Aim of the task
What you return must match, exactly, the lines running from the one containing "Click orange D- swatch for Alec Pierce" to the end of the data, both included, and must contain no pictures.

Data under study
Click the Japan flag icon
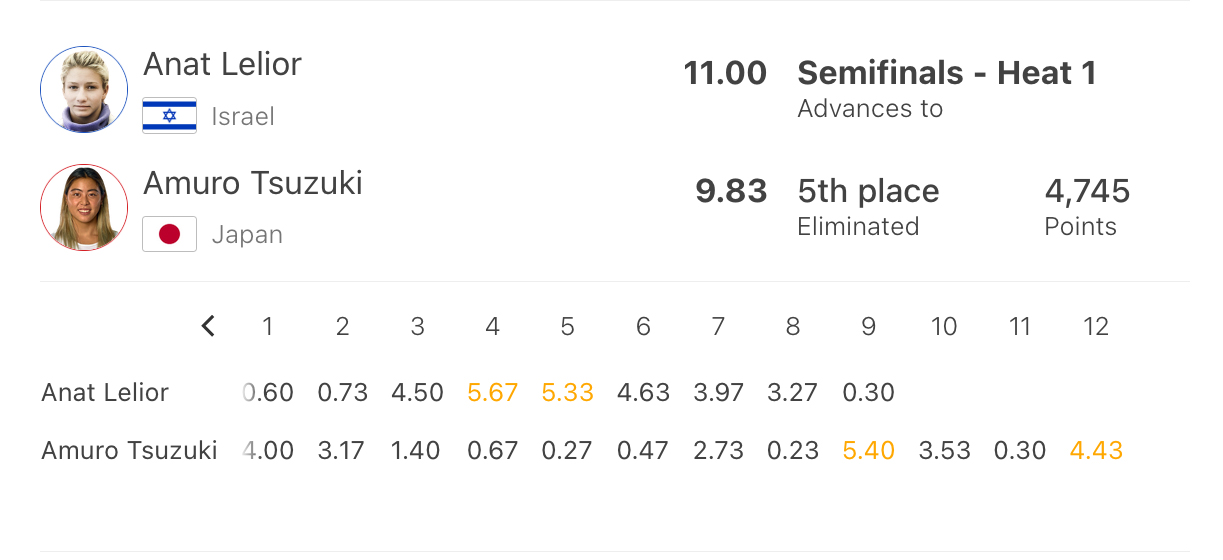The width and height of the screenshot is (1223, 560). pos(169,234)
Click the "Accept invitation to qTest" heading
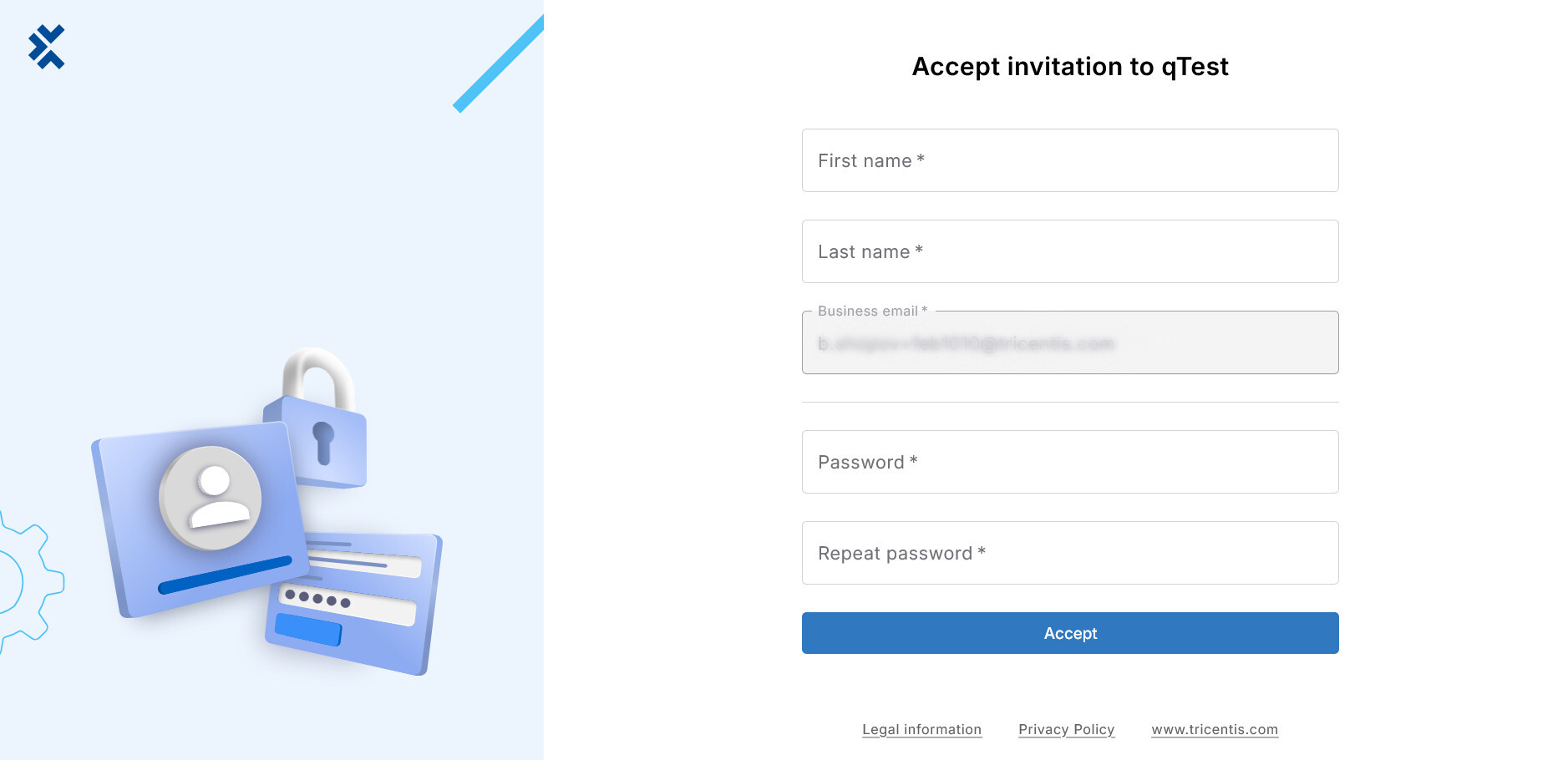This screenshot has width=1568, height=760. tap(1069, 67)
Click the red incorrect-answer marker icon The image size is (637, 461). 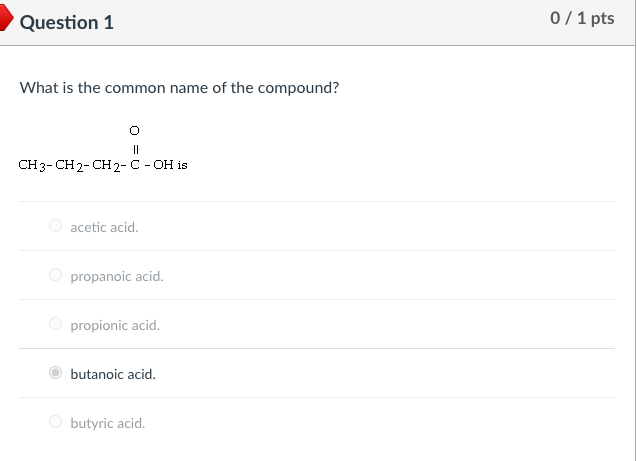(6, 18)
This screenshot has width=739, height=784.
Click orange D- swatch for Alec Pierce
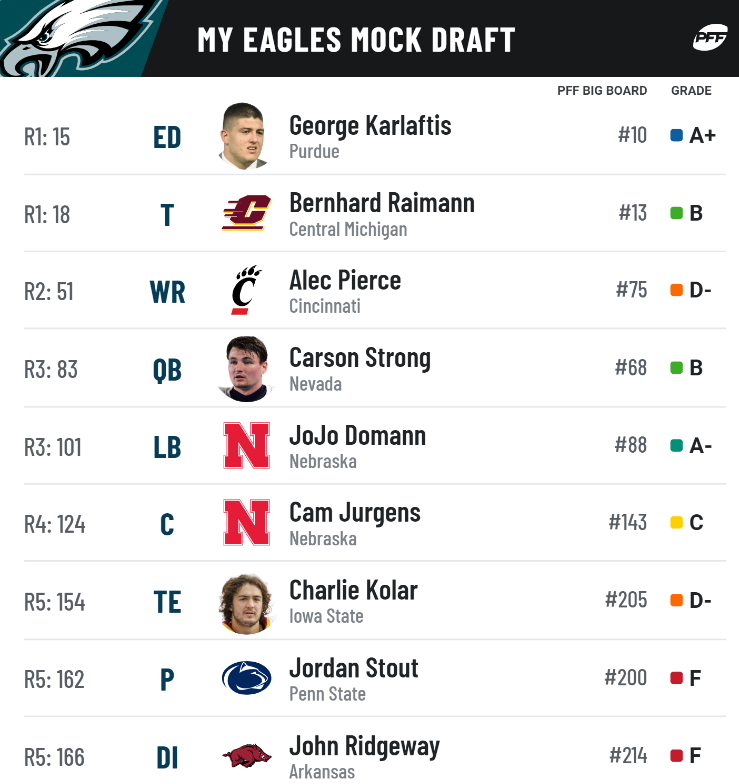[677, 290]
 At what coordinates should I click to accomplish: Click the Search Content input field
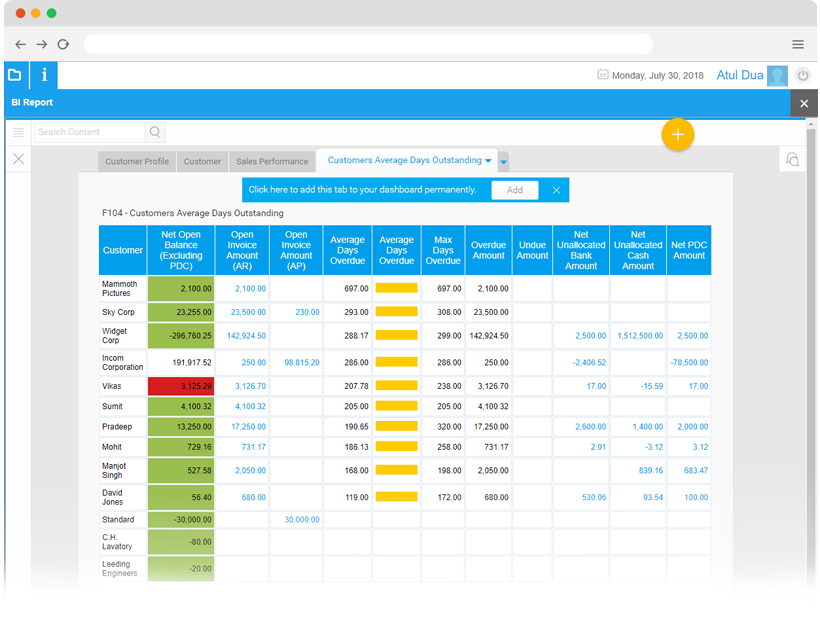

Response to this exercise
Click orange D- swatch for Alec Pierce
[677, 290]
 At what coordinates should I click to accomplish: Click the Search Content input field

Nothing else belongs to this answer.